Çarşamba, Ocak 8

The Princess Bride


The Princess Bride'ı sırf IMDB 250 listesinde gördüğüm için izledim. Buna rağmen, yani güvenilir bir listede yer almasına rağmen hiçbir beklentim yoktu. Ara sıra bu tip listelerde bir kesimin çok fazla abandığı (belli bir toplumun, çocukların, gençlerin vs...) filmler yer alır. Ben de hem ismiyle hem konusuyla onlardan biri olduğunu düşündüm. Hatta afişine hızlıca bakınca animasyon olduğunu sandım. Fakat yanıldım. Hem animasyon değildi hem de güzel filmdi.

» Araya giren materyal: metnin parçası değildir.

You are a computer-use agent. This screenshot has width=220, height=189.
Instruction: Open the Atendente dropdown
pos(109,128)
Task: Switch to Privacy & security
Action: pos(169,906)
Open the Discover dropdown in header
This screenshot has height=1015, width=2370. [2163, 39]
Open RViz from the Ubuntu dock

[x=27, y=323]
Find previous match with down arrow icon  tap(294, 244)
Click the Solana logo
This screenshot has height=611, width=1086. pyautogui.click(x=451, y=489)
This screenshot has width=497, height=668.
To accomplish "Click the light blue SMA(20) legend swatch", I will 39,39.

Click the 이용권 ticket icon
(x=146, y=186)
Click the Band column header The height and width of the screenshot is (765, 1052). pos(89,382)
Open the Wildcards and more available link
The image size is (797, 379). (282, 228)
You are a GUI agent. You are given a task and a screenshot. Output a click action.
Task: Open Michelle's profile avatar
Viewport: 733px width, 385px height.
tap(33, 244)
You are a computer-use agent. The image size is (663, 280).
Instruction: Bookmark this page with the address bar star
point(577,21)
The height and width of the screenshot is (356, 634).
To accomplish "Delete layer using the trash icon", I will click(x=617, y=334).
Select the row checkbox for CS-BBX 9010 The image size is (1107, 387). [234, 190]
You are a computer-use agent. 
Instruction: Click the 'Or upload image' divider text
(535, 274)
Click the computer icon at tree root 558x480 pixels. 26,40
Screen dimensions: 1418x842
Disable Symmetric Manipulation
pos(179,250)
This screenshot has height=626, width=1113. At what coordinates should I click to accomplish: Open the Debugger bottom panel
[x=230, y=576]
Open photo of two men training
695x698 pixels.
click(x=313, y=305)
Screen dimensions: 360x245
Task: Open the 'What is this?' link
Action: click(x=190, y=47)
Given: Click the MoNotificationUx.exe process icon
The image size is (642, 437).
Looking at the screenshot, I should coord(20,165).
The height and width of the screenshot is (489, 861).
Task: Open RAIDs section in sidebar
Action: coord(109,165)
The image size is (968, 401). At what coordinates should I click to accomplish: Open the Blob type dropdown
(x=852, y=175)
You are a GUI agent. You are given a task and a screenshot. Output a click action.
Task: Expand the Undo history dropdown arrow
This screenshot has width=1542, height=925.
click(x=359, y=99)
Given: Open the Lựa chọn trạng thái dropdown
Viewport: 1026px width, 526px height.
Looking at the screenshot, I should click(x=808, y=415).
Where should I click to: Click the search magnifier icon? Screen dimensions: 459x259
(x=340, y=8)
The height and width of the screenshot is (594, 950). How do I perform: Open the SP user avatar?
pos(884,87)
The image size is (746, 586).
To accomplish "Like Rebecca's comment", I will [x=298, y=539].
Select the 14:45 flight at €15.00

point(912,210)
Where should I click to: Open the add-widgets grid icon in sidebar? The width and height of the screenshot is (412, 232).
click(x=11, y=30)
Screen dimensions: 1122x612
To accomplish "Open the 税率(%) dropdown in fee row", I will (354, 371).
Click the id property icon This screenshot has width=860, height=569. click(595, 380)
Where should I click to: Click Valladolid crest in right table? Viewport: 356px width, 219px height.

Gerçi yine de dünyanın en iyi 250 filiminden biri olduğunu söyleyemem. Fakat izlerken çok keyifli zaman geçirmek mümkün. Bir 'beyaz atlı prens' tarzı masalı çok klas oyunculuklar, ayarında mizahla, heyecan dozu yüksek bir kurguyla izliyoruz. Hatta bu tarz filmlerde görmeye alışık olmadığımız kalitede kavga (daha doğrusu kılıç düellosu) sahneleri var.

Tabi yine bir kitap uyarlaması ile baş başa olduğumuzu belirtelim. William Goldman'ın kitabını okuyan var mıdır bilmiyorum ama Rob Reiner'in yönetmenliğinde hazırlanan film oldukça doyurucuydu. Rob Reiner çok fazla film çekmiş bir yönetmen değil. Fakat 80'lerin sonu ve 90'ların başında çektiği filmlerin sayısı çok fazlaydı ve üstelik çoğunda çok başarılıydı. The Princess Bride da o zirve dönemin ürünü.

Öte yandan yönetmene yardım eden isimlerin katkısı da es geçilmemeli. Robin Wright henüz 21 yaşında ilk ciddi  rolüne çıkıyor ve belki de bu film sayesinde kariyeri ilerliyor. Bu arada aynı rol için seçmelerde Meg Ryan, Uma Thurman, Courtney Cox gibi isimleri geride bırakıyor. İsabet olmuş! Gerçi partneri 25 yaşındaki Cary Elwes o kadar iyi bir kariyere sahip olamıyor ama belki de en iyi performanslarından birini sergiliyor. Mandy Patinkin'in canlandırdığı Inıgo Montoya karakteri, kesinlikle sinema tarihinde kendine has bir yer ediniyor. Tanınmayacak derecede makyaja uğrayan Billy Crystal ve bu tip yapımların vazgeçilmezi Wallace Shawn gibi isimler de burada. Bir de olmayanlar var. Mesela Kareem Abdul Jabbar'a da teklif gitmiş ama yoğun NBA fikstürü nedeniyle birleşme gerçekleşmemiş. Hatta Arnold Schwarzenegger de düşünülmüş ama onun ücreti bütçeyi aşacağı için vazgeçilmiş. Christopher Reeve, Whoopi Goldberg, hatta yönetmenlik koltuğu için Truffaut...

Bu arada filmde müziklerin de çok büyük etkisi var ve onların altında da Mark Knopfler'in imzası var...

Fakat ilginçtir, bütün bu güçlü kadroya (hatta yedeklere) ve ortaya çıkan iyi işe rağmen gişede istediğini pek elde edememiş. Devamında video kasetler sayesinde ABD'de, televizyon sayesinde de Avrupa'da popüler olmuş. İyi işler bir şekilde karşılığını buluyor diyelim ama her zaman böyle olmadığını biliyoruz!

1987'deki filmi sanki yeni vizyona girmiş gibi anlattım. Herhalde birçok kişi izlemiştir bile zaten. Fakat bir anda beklenmedik bir şekilde iyi bir filmle karşılaşınca heyecanlandım. Zaten bu 'zamansız' filmler olmasa sinemayı bu kadar sevmezdik!